Su padre estaba muy enfadado con él por haberse ido de la lengua, y con razón. Era Darkos quien debía haber guardado el secreto del robo de
Zemal
. En el momento en que se lo había contado a Rhumi, aquel rumor escapó de su control. Y todo el mundo sabía que las mujeres son más indiscretas que los hombres —curiosamente, a Darkos no se le ocurrió confrontar ese tópico con el hecho de que el primer culpable de indiscreción había sido él.
Si quería congraciarse con su padre, tenía que demostrar que merecía su respeto. Cuando vio desde el terrado cómo aquella estatua cobraba vida y caminaba por las calles destrozándolo todo a su paso, pensó que no había mejor ocasión de probar su valor.
Al fin y al cabo, ¿no había subido a la Torre de la Sangre de Nidra para salvar a Aidé y se había enfrentado al demonio Molgru? ¡Era un héroe, uno de los pocos supervivientes de Ilfatar, el hijo del gran
tah
Kratos May!
Eso había pensado en aquel momento. Pero ahora era muy distinto. Ahora avanzaba hacia la muerte apretujado entre hombres sudorosos de miedo, aguantando con el antebrazo izquierdo un escudo de roble que pesaba más de ocho kilos y aferrando con ambas manos una lanza de fresno de casi cuatro metros que tenía que llevar lo más alta posible para no ensartar con la punta al soldado que marchaba delante ni pinchar con la contera al que le seguía.
Además, para ser sincero, era el Gran Barantán quien había derrotado a Molgru, no él. Y esta vez no tenían al mago para ayudarlos.
Pensando en magia estaba cuando empezaron los fuegos. Las luces rojas destellaban en el aire y de pronto brotaban llamas de la nada. Al ver que el coloso volvía la mirada hacia su zona, Darkos se agachó por instinto. Dos haces paralelos pasaron sobre su cabeza y alguien gritó atrás. Un segundo después, las luces saltaron a un lado, y el soldado que estaba al junto a Darkos aulló de dolor.
Ante la horrorizada mirada del muchacho, el rostro de aquel hombre se arrugó y ennegreció en segundos, mientras unas llamaradas amarillas crepitaban en su barba y un olor espantoso impregnaba el aire. Cuando el soldado cayó de rodillas arrancándose la piel entre alaridos, el rayo letal siguió su camino, prendió fuego al escudo del hombre que marchaba detrás, lo atravesó e incendió su casaca. Por suerte, la luz roja se apagó unos segundos antes de buscar una nueva víctima. El soldado consiguió salir del trance soltando el escudo y apagando a manotadas las llamas de su ropa.

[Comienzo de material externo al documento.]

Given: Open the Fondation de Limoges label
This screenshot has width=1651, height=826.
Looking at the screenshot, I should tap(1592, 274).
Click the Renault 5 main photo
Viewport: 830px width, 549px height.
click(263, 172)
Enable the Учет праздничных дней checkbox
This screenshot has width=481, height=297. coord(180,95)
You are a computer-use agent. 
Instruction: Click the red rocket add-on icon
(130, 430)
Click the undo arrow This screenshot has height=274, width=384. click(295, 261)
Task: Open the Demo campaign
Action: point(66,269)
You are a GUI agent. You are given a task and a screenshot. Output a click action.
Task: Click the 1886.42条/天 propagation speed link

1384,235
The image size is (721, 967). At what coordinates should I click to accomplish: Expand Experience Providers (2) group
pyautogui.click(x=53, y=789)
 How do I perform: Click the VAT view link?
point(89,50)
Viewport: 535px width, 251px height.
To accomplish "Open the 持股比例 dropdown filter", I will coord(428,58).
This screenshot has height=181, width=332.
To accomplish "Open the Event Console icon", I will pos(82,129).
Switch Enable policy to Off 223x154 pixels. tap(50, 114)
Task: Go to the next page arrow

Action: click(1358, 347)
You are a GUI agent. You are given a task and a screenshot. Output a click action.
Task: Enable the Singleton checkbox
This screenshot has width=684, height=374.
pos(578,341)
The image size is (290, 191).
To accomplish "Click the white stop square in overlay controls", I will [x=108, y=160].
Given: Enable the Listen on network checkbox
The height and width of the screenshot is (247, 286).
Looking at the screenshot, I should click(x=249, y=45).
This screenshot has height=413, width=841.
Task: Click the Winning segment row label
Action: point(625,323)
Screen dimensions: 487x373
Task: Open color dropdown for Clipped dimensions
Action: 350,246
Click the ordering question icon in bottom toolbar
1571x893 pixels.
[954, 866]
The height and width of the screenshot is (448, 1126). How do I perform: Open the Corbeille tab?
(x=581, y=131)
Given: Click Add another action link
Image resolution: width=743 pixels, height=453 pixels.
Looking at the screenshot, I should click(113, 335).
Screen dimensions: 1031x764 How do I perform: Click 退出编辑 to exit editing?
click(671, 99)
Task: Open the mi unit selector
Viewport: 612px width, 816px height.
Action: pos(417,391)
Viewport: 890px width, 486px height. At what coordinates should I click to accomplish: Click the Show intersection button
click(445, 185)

Soltar el escudo, pensó Darkos: eso era lo mejor que podía hacer. Al advertir miradas de pánico a su alrededor comprendió que, aunque los hombres que lo rodeaban fueran guerreros curtidos, esta amenaza demoníaca y sobrehumana los aterrorizaba tanto como a él. Estaban a punto de arrojar las armas al suelo y huir despavoridos.
Fue entonces cuando oyó la voz de su padre, un rugido que se sobrepuso a las pisadas del monstruo metálico y a los gritos de espanto y dolor.